Brew Day with Sierra Nevada
You may have noticed last week that a few of the Riverbend maltsters showed up in an article on NPR about Asheville’s booming craft beer industry. Just how did we end up in the right place at the right time? Well, we were very lucky to spend the day hanging out during brew day with one of our newest neighbors: Sierra Nevada.
Brew Day with Sierra Nevada
We were all pretty excited when Sierra Nevada invited us to come over to their new brewery in Mills River to help brew the Asheville Brewers Alliance collaboration beer. “Tater’s Ridge” is a Scottish-style ale brewed with 1000 lbs. of North Carolina sweet potatoes and 20,000 lbs. of our Riverbend pale malt. The beer will be one of twelve in the Beer Camp Across America variety pack, along with 11 other collaboration beers from some of America’s favorite craft brewers, including Russian River, Cigar City, Oskar Blues, Victory, New Glarus, and Bells, to name a few. Sierra’s head brewer Scott Jennings very graciously showed us around and allowed us to participate in the brew day action.
Though the Sierra Nevada brewery is still under construction, the facility is nothing short of jaw dropping. They’ve been brewing there since the summer, even while hoards of construction workers have been running around painting, laying tile, installing equipment, connecting electrical, rigging up plumbing, and probably a million other things behind the scenes. We got to take a tour of the brewery even though it was still a work in progress.
Brewing on such a large scale was pretty incredible. Sierra Nevada’s 200 bbl. brewhouse is a long ways from a five-gallon homebrew setup! After the grain passed through the hydrating grain mill, it was all automatically pumped into the mash tun, where we got the chance to throw in some of the roasted sweet potatoes.
After the mash, everything was pumped over to the lauter tun, when the grains get separated from the wort.

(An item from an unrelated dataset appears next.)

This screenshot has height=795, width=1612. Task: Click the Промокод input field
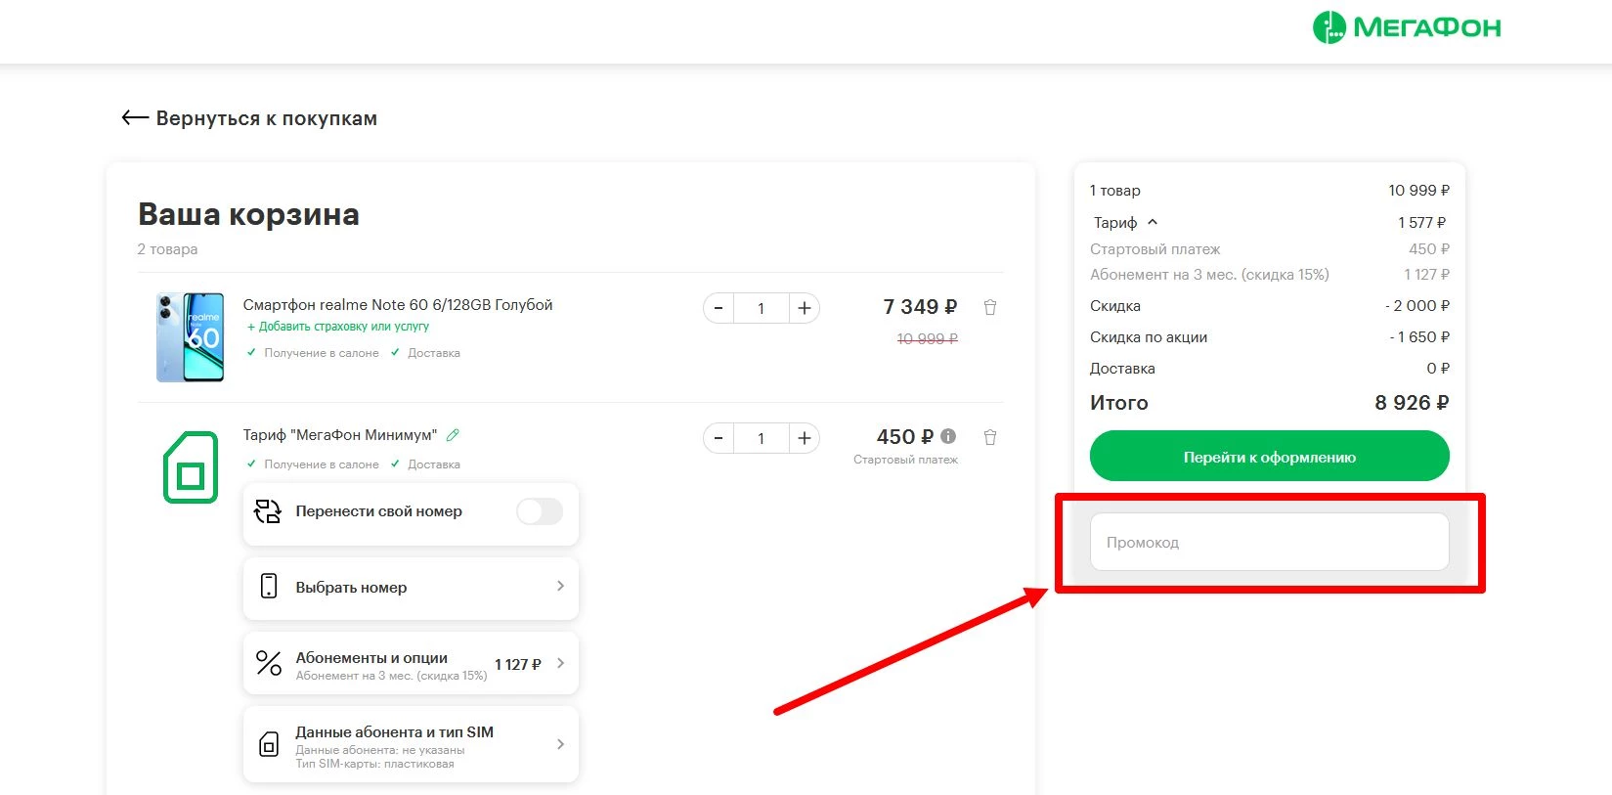(1269, 542)
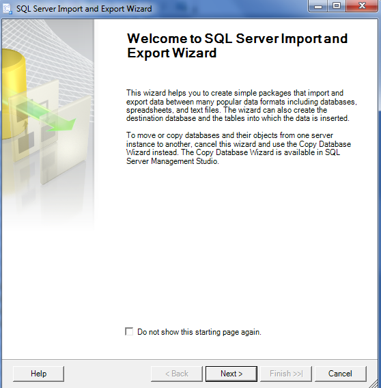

The wort then goes into a wort collector (where wort can be heated using heat recaptured from the previous batch’s boil), then it’s moved to a boil kettle — all without breaking a sweat! This is where we got to throw in some hops. Buckets and buckets of hops! There were about six of these huge trash cans packed full of hops that went into the brew.
From here the beer gets separated from the hops, cooled down, and pumped into a massive fermentation tank (one of those cone shaped object in the ceiling), where the Sierra Nevada team will monitor the beer as it ferments and conditions.
We can’t wait to see how this beer turns out! Look for it mid-July in the Beer Camp Across America 12-pack and don’t miss the Beer Camp Across America Beer Festival!
Thanks so much to Scott and the Sierra Nevada team for having us over on brew day!